Right now, I’m only working part time and earning about $2000 a month. And yet, I’ve never felt happier and more fulfilled in my entire life. I’m blogging and not earning anything, but I still enjoy what I do. I finally have the time to work on myself, particularly on my physical and mental health. I feel less stressed and happy to be alive. I’m looking at what I have and appreciating it more and just finding the positives out of every situation.
Back when I was working 6 days a week and making almost double (sometimes triple) that amount, I was constantly stressed and unhappy. I know it’s not that much money, but the paycheck I was getting really did not justify the amount of time I was spending working or thinking about work.
Yes, I was making a lot of money but I was very stressed and unhealthy. I liked seeing that hefty paycheck in the bank book at the end of the month. But, after the first few days of getting my money, I would be down again as I realize I have to get back into the grind. I wasn’t completely miserable because I still liked teaching, but sometimes I would look at the money in my bank account and wish that it hadn’t taken so much of my energy.
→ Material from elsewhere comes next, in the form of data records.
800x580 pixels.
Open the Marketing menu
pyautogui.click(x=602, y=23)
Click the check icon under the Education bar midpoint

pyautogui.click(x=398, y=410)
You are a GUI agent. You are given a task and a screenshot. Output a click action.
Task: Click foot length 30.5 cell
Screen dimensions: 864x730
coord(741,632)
This year, I’ve reduced my hours but my husband is still working full time. His income is enough to pay for our monthly living expenses. Right now, my paycheck is funding our retirement. I only work three days a week. The other four days I spend planning and doing things that will create multiple streams of income. I’m not making any money yet, but I love it. I love the freedom.
However, I am not taking anything for granted. If something happens to my husband, I am prepared to take up the reins and make sure we have a home, food to eat, and insurance to cover the risks of living in this world. Or, even if he says he wants to quit his job and wants to take it easy, I’m more than willing to support him with whatever he wants to do. After all, nothing has changed. The goal is still financial freedom–we might have to take a couple of detours along the way.
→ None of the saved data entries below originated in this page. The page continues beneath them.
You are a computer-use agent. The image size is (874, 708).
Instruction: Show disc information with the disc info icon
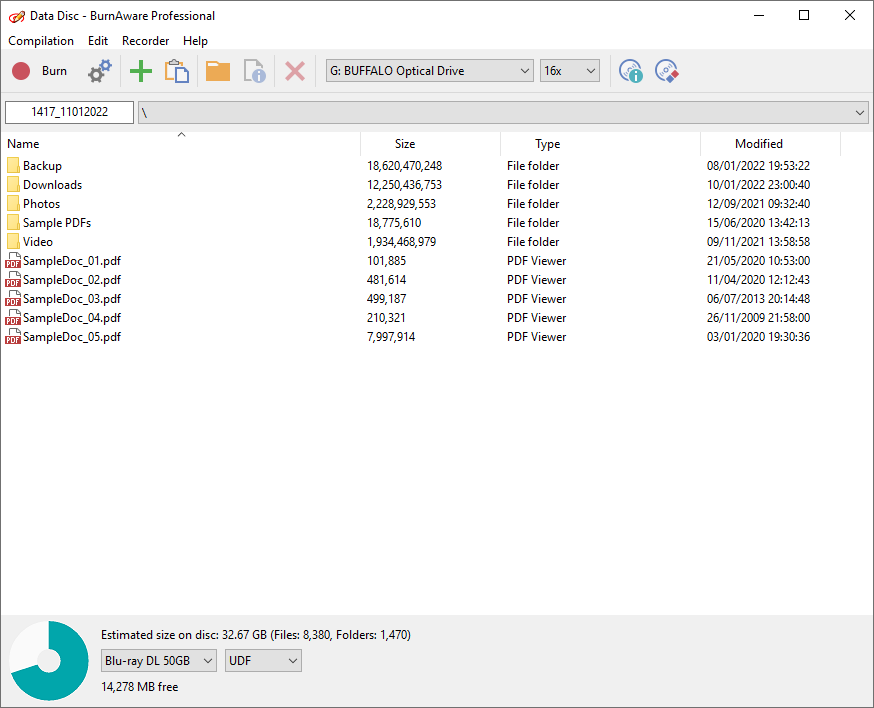630,71
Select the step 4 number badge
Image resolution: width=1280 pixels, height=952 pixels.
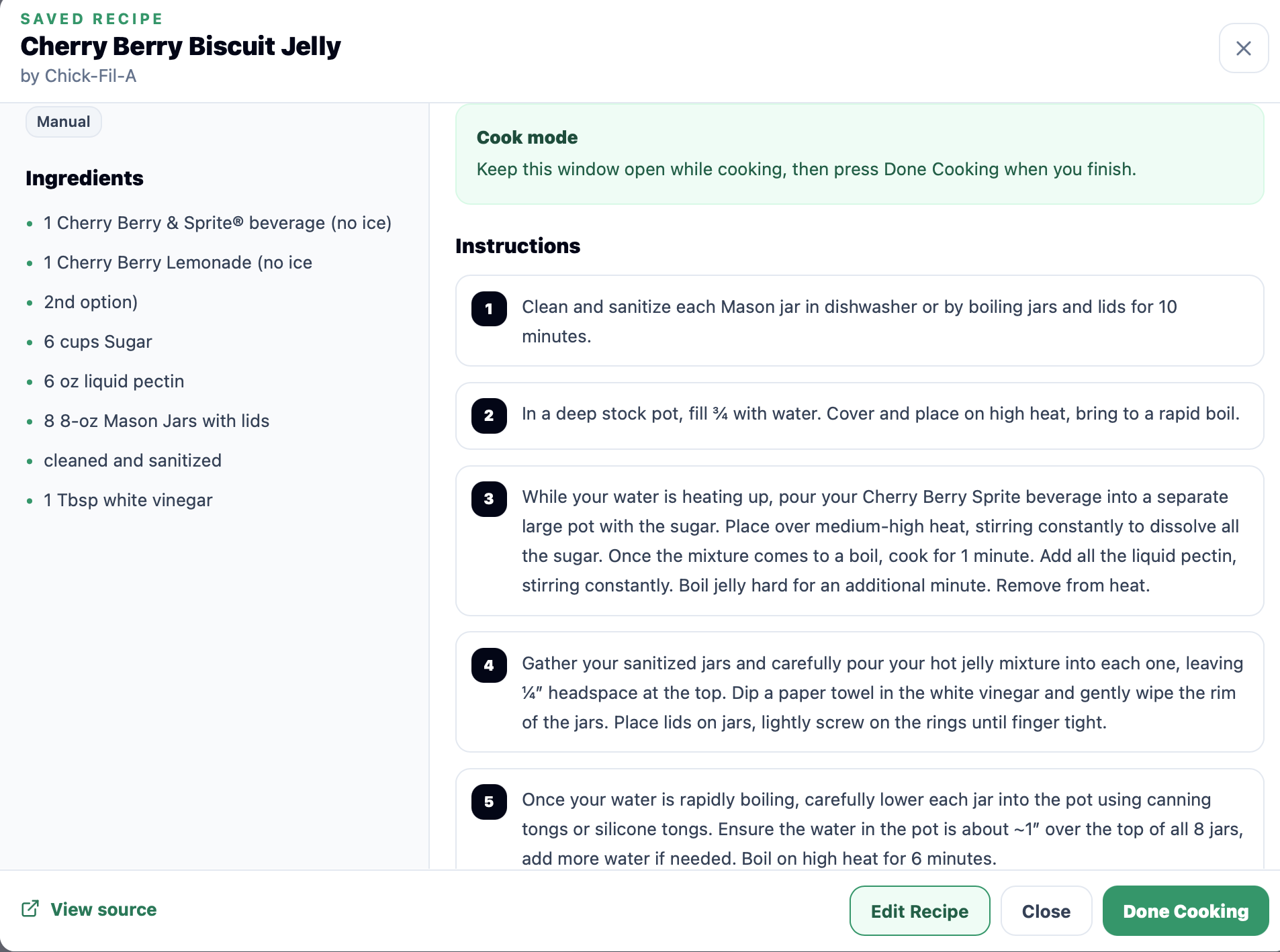489,665
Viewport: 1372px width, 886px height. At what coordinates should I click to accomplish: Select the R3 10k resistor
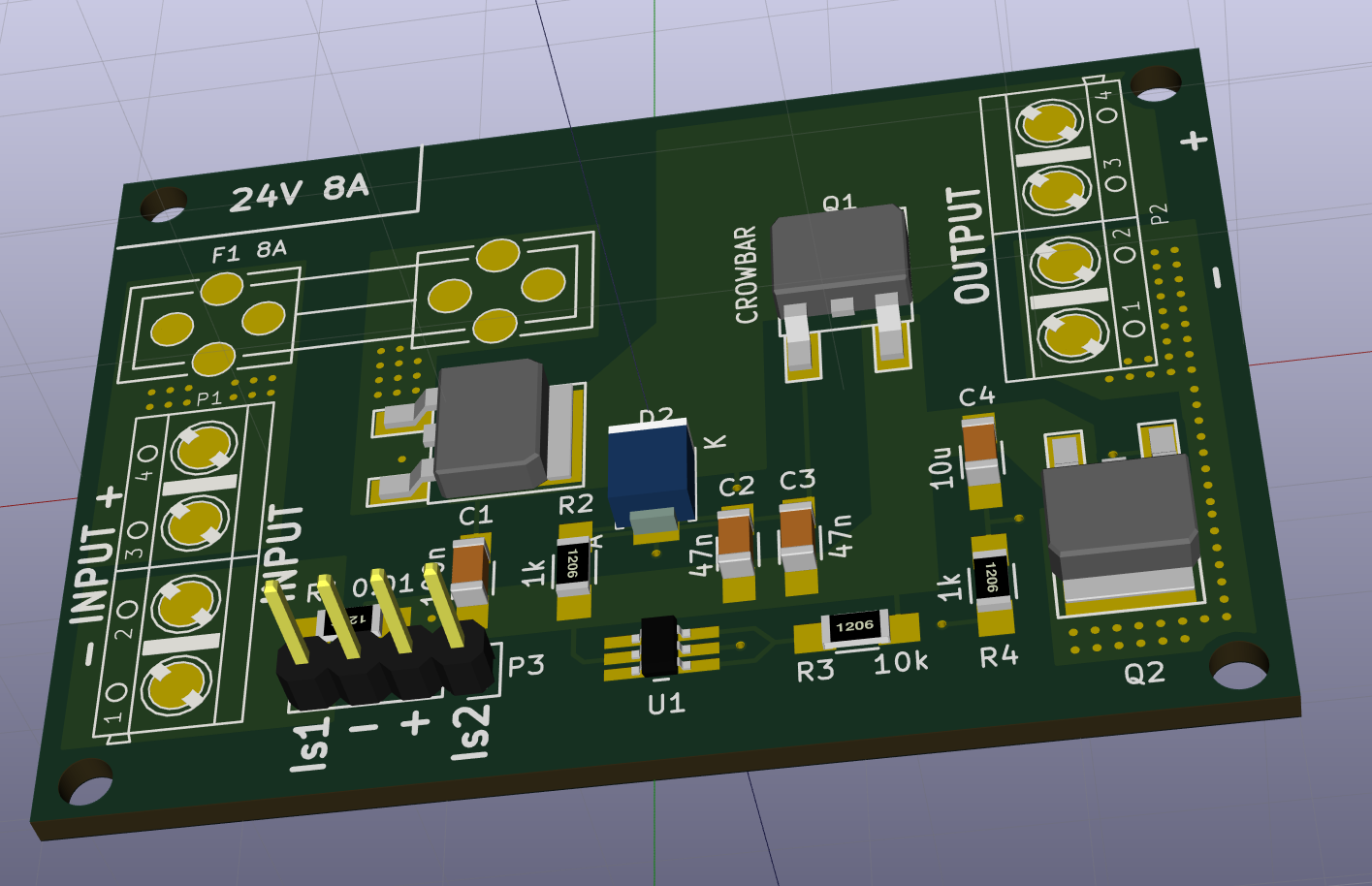pos(854,627)

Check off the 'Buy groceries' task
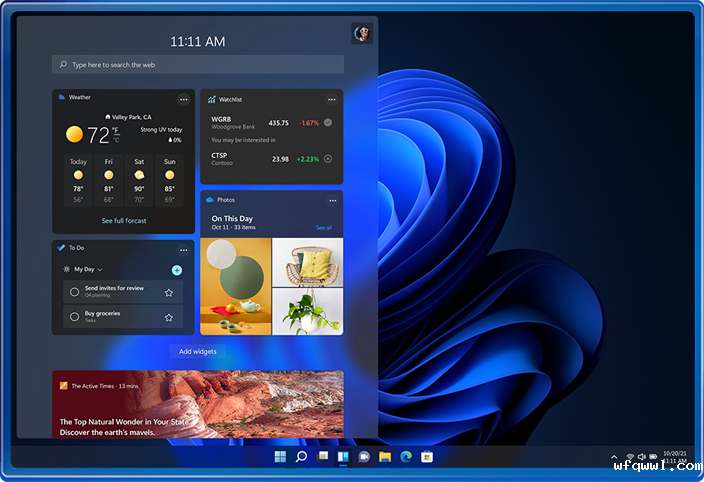75,318
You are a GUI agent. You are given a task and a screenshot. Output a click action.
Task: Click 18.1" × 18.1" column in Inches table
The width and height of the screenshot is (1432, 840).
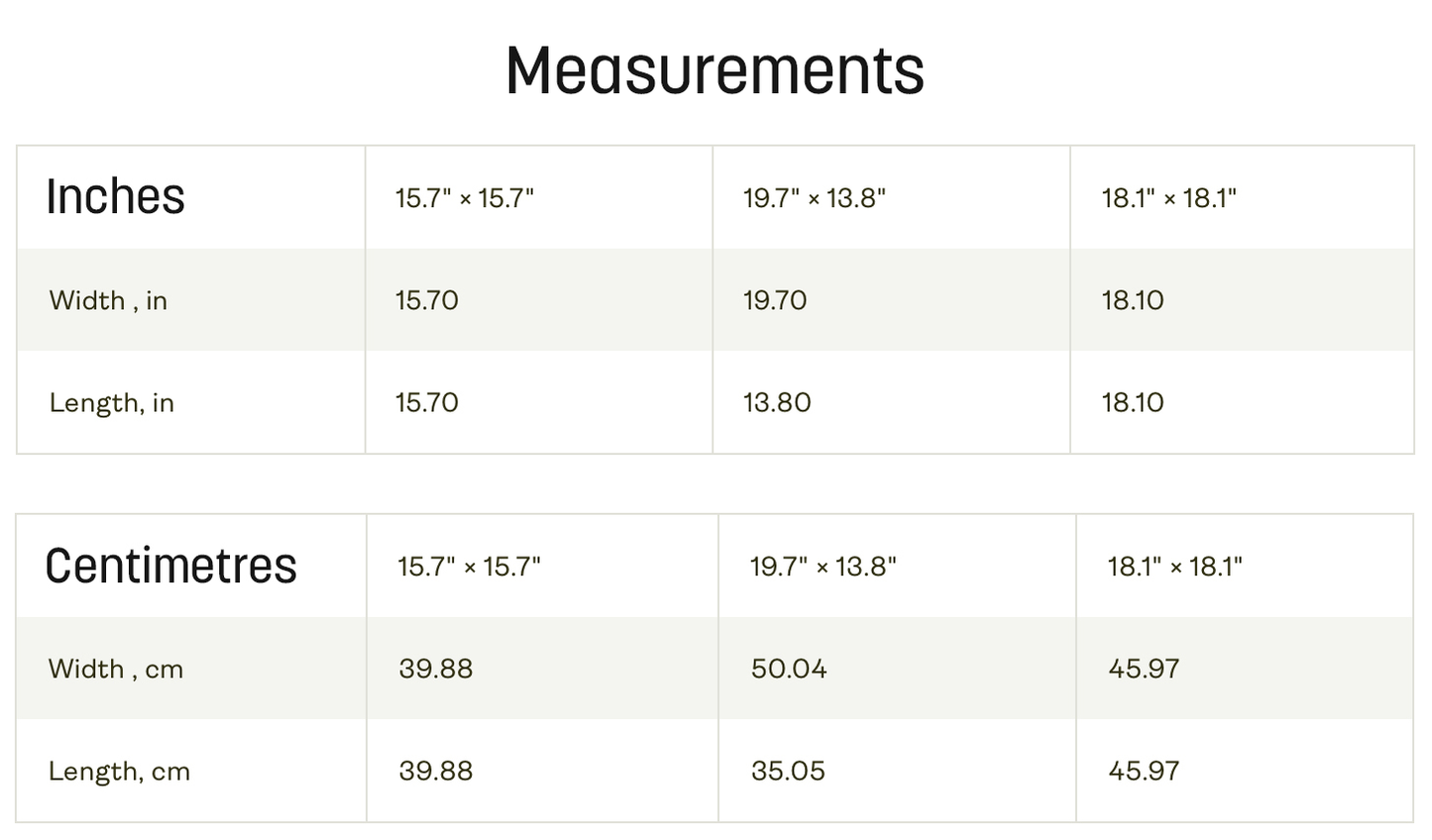(1168, 198)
Sometimes, I look at others who have a lot more money, those who wear the expensive watches and the expensive clothes, driving flashy cars and I wonder if they’re happy. Yes, they’ve got all that cool stuff, but how much time did they spend working to acquire that stuff? Are they stuck doing overtime or working weekends just so they can go shopping on a rare day off? How much of their time was spent with coworkers or bosses they hate, doing the things that make them miserable?
Like I said, even though I am earning just $2000 a month, I feel successful. It is the time I spend not working that makes me feel like I have achieved a lot.